Problem description
Find the lines in the records below that contain "Політика", and report each of them.

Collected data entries
_____
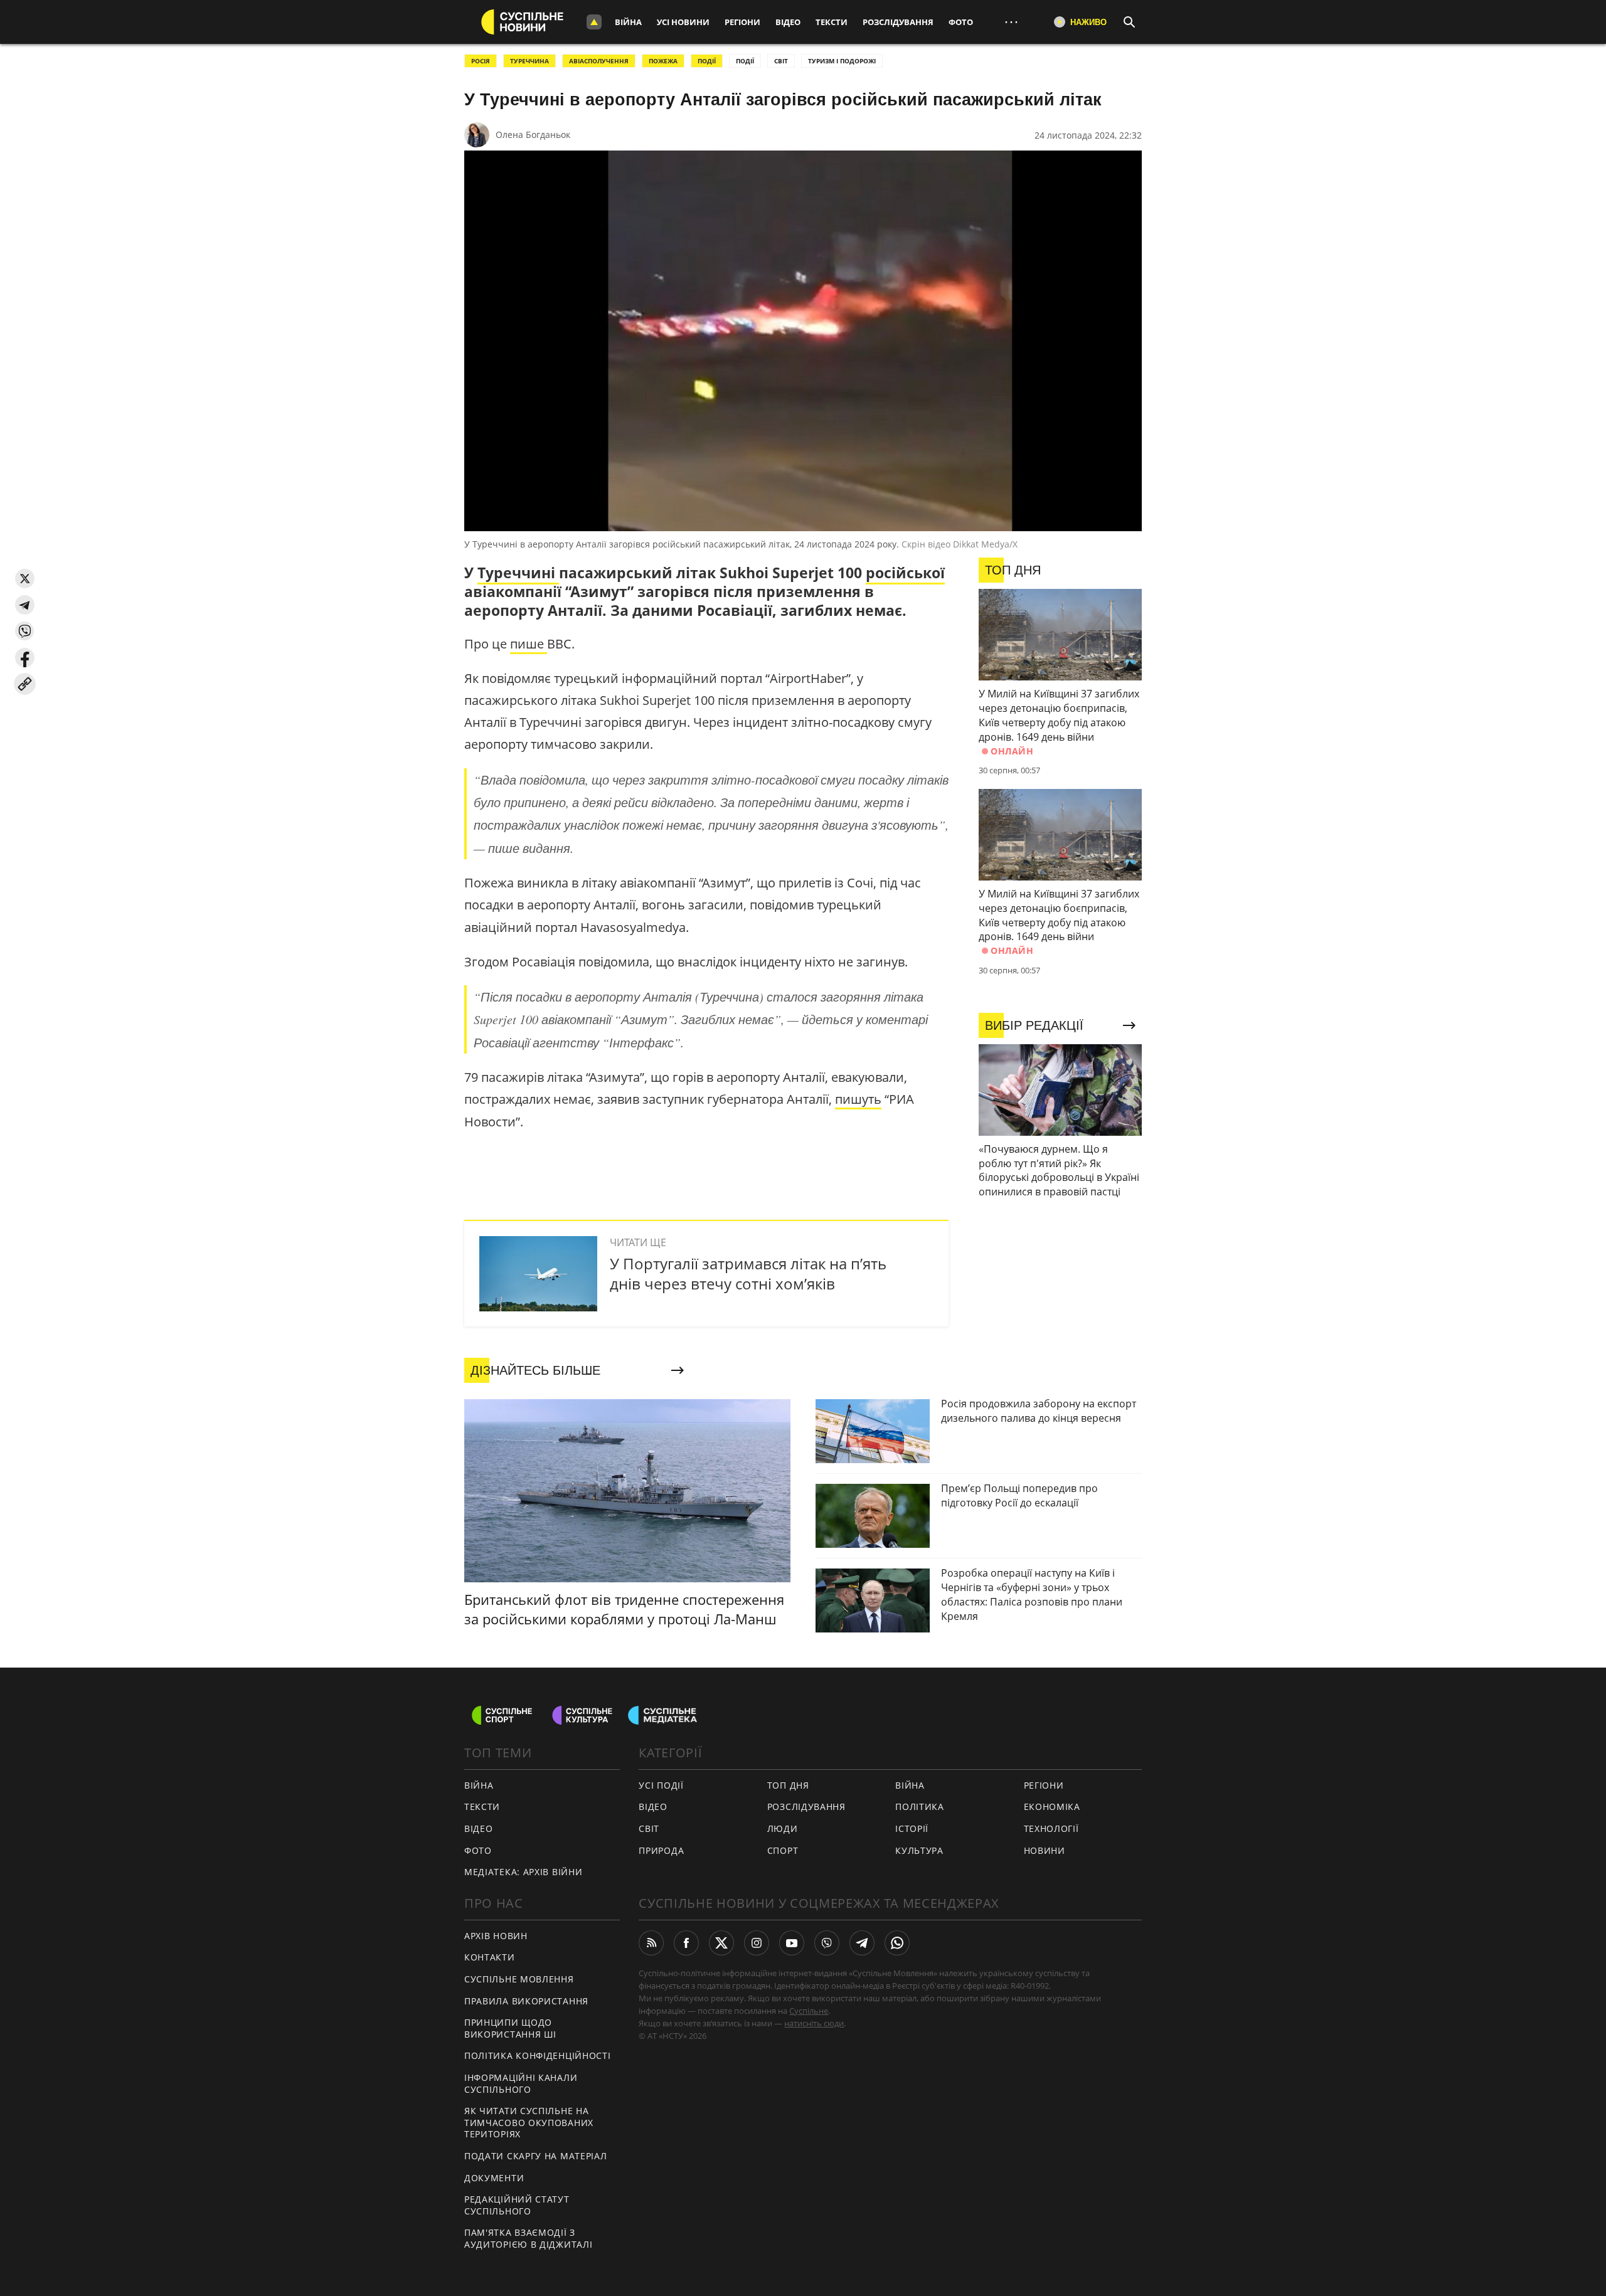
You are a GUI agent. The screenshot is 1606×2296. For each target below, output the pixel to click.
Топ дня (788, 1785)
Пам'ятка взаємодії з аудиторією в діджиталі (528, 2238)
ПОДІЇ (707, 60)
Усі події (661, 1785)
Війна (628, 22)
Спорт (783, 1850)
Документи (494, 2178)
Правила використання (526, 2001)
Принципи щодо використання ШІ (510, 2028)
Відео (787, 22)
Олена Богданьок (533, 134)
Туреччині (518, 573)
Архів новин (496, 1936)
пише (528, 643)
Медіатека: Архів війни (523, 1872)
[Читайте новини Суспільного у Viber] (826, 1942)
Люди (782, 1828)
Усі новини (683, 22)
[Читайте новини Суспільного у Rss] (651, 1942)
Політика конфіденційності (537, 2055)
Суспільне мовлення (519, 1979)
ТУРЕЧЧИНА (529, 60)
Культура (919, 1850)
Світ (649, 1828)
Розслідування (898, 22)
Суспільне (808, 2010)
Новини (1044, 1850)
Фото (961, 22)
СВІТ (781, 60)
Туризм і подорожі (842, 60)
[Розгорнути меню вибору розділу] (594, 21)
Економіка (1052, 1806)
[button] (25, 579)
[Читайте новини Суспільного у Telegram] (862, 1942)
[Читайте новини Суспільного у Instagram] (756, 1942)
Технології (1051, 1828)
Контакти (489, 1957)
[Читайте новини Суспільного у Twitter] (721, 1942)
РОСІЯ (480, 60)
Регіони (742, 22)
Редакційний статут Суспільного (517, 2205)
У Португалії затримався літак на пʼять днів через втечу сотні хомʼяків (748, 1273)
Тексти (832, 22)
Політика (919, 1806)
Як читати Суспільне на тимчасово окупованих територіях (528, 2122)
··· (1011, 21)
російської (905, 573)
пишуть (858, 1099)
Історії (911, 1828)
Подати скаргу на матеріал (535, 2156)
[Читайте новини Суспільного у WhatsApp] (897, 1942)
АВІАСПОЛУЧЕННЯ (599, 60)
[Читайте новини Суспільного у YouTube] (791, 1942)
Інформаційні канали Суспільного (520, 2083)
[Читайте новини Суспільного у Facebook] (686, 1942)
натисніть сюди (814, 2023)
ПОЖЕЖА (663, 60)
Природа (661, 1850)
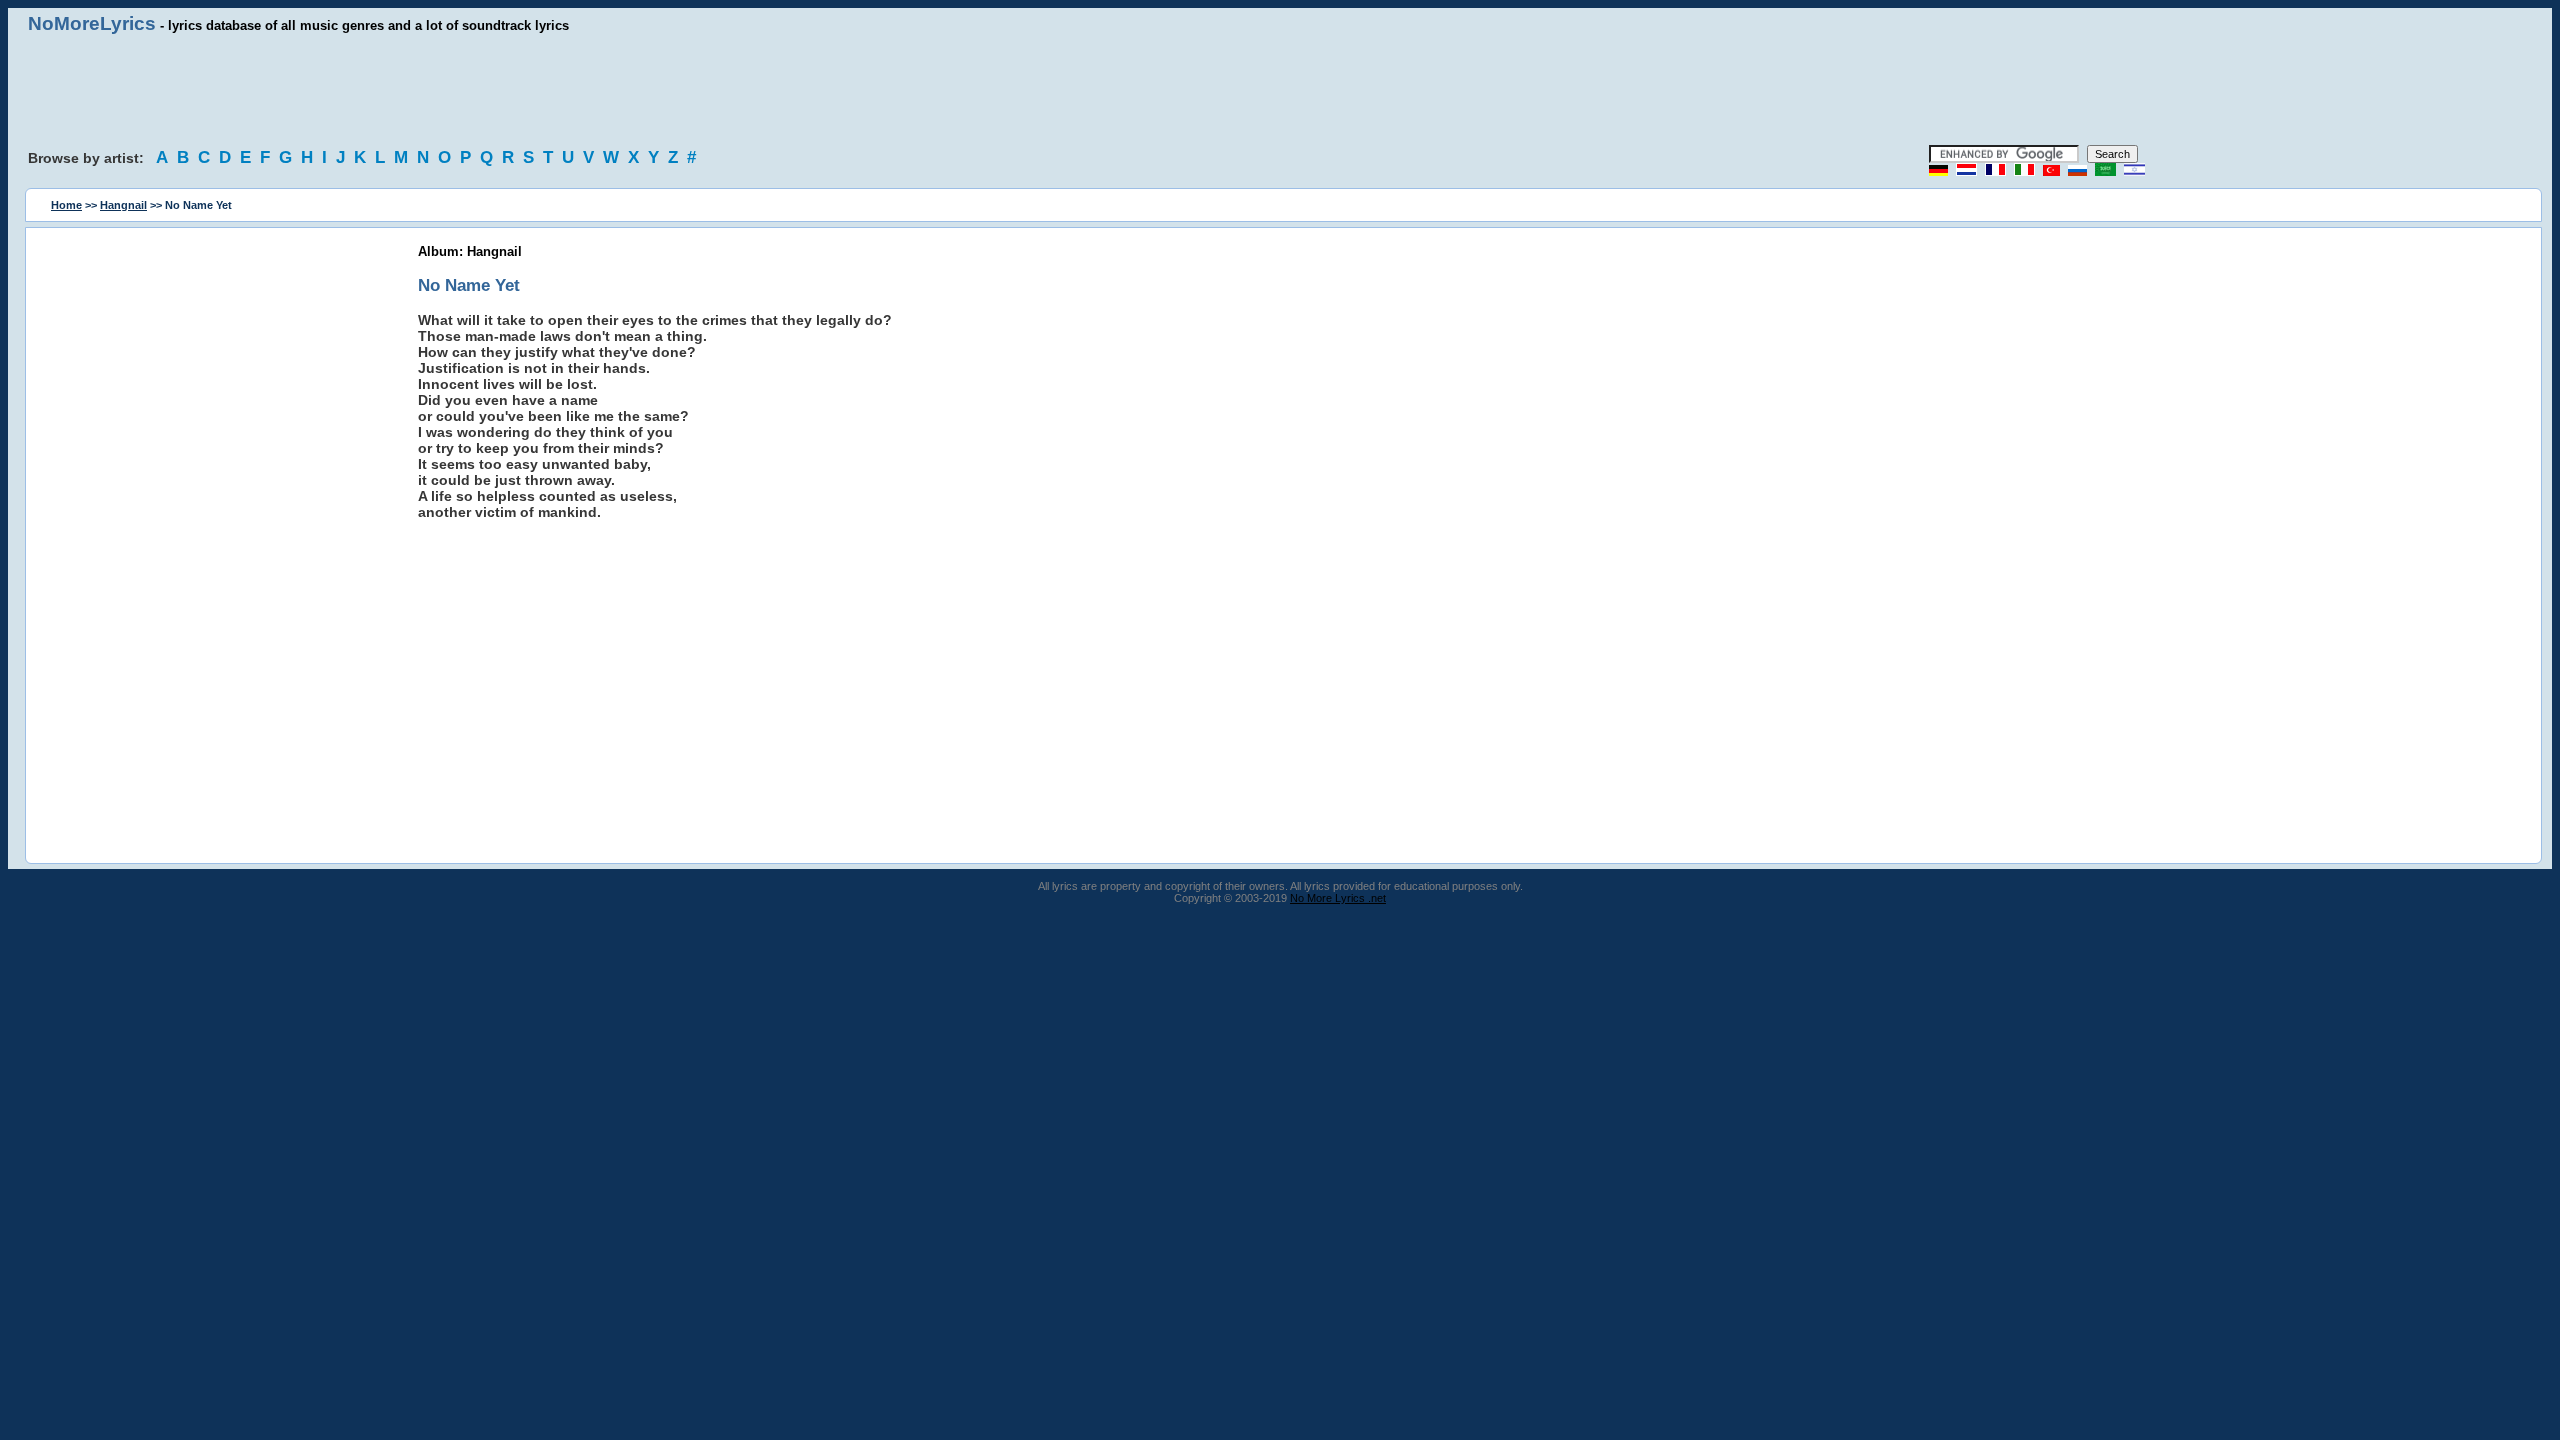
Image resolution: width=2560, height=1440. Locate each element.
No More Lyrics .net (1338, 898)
_____
Finished task
Політика конфіденційності (537, 2055)
Політика (919, 1806)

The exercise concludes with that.